Participating tribes will have to provide due process rights to defendants, including a defense attorney, an appeals process, recorded proceedings, judges that are licensed to practice law, publicly available tribal criminal laws and rules, and a jury pool that includes tribal members and non-members. The U.S. attorney’s offices also will have the authority to charge people in such situations.
Though tribal courts often get a bad rap, Young Bird said that with the rights required under VAWA, tribal courts are “not going to be able to throw you in jail and throw away the key.”
“You hear things about tribal court all the time,” she said. “But we’re going to have to follow rules, regulations.”
The disagreements over the tribal provision in VAWA have been on center stage in North Dakota, following a dispute between Cramer and a domestic violence advocate at a meeting in March.
Melissa Merrick, director of Spirit Lake Victim Assistance, wrote a post at www.lastrealindians.com in which she said Cramer had been argumentative and combative during a discussion about the tribal provision. Merrick wrote that Cramer argued about the constitutionality of the provision and the due process rights included in it, as well as alleging the tribal courts and councils were dysfunctional.
The Tribune left a message for Merrick last week and called her office twice Wednesday.
Merrick’s post took on a life of its own, getting passed around the Internet and talked about widely throughout the state. Several tribal governments responded by condemning Cramer’s comments and demanding he address the issues with them.
Janelle Moos, executive director of CAWS North Dakota, the statewide membership organization representing domestic violence and sexual assault crisis centers, backed up Merrick’s recitation of the events, though she added there is no recording of the meeting.
“I tried to redirect him (Cramer) at least three times and so did my board president,” Moos said.
However, Moos said, she is glad to have Cramer’s support. He voted for VAWA, and Moos has met with him since the meeting at which he argued about the tribal provision. She plans more meetings with him in the future, here and in Washington, D.C., to discuss the law’s impact on North Dakota women.

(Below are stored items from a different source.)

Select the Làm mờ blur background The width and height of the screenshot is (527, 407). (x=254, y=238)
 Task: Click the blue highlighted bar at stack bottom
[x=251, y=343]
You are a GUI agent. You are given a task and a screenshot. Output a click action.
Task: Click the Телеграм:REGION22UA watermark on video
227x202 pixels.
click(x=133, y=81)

“We are really poised to move forward,” she said.
Cramer, in an interview Wednesday with the Tribune, said he apologizes for the altercation. While he disputes that he called tribal councils dysfunctional, he said he gives Merrick the benefit of the doubt that she understood him to say that.

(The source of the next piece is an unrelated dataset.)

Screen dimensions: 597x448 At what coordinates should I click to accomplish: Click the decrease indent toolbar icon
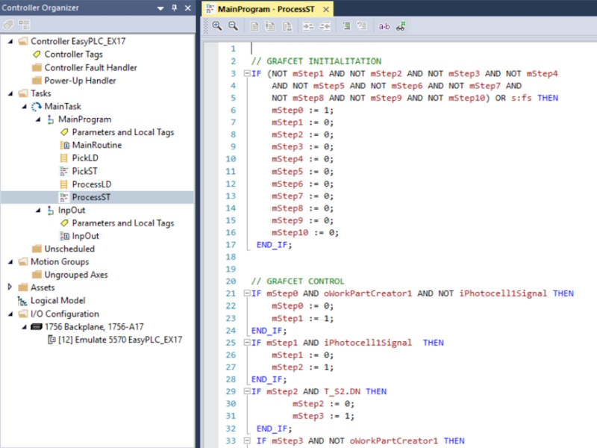325,26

“We were clearly not talking on the same wavelength, and for that, I take responsibility,” he said.
Since the meeting, Cramer said he has talked to several tribal chairmen from North Dakota, as well as tribal members from around the country. He said Tex Hall, chairman of the Three Affiliated Tribes, plans to set up a meeting where Cramer can meet with representatives of the state’s tribes. Hall was out of the office Wednesday for a family funeral.
Cramer said he is not opposed to the tribal provision, but he is concerned that it was written in a way that could lead a court to deem it unconstitutional. His contentions are that there should be an appeal process that could move a case against a non-member into federal court, and that the provision requires more due process rights for nonmembers than for tribal members.
Still, Cramer spoke in favor of VAWA on the House floor and in meetings with other Republicans, and he was one of 87 Republicans in the House to vote in favor of renewing the law. He said he wants to keep working on it so Native American women have the protections they need “and to make it so that it doesn’t get overturned.” Cramer said he also will continue to support more law enforcement resources for tribes.
“I wouldn’t have voted for it if I hadn’t wanted it to pass,” he said.